▶ [WHAT THE TASK REQUIRES] Look for the string "name" in the data below, and copy each line that holds it.

▶ [PROVIDED RECORDS]
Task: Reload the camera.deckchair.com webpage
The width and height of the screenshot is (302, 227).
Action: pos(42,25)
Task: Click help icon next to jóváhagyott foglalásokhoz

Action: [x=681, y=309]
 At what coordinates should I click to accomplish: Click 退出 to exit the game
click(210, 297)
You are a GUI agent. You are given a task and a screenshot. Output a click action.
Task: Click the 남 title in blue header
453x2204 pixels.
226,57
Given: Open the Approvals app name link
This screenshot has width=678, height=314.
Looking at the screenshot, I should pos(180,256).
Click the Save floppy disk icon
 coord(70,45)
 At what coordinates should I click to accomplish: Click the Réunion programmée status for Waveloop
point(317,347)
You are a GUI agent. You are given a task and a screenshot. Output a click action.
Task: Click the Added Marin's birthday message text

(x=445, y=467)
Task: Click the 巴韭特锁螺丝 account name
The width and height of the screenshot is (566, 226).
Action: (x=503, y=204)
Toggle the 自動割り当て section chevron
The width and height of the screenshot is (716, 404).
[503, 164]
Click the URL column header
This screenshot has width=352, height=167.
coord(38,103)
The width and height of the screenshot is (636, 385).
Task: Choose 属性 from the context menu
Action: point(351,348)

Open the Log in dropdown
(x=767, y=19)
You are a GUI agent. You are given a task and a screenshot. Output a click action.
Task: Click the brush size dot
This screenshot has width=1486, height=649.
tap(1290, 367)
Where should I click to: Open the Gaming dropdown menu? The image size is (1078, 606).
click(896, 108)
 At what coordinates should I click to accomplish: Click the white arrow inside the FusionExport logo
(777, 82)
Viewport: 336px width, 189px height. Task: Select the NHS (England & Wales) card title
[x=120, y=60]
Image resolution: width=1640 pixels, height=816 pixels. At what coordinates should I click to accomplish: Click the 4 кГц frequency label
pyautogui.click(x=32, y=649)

▶ [EXERCISE RESULT]
Given: Open the Approvals app name link
Task: Click the 巴韭特锁螺丝 account name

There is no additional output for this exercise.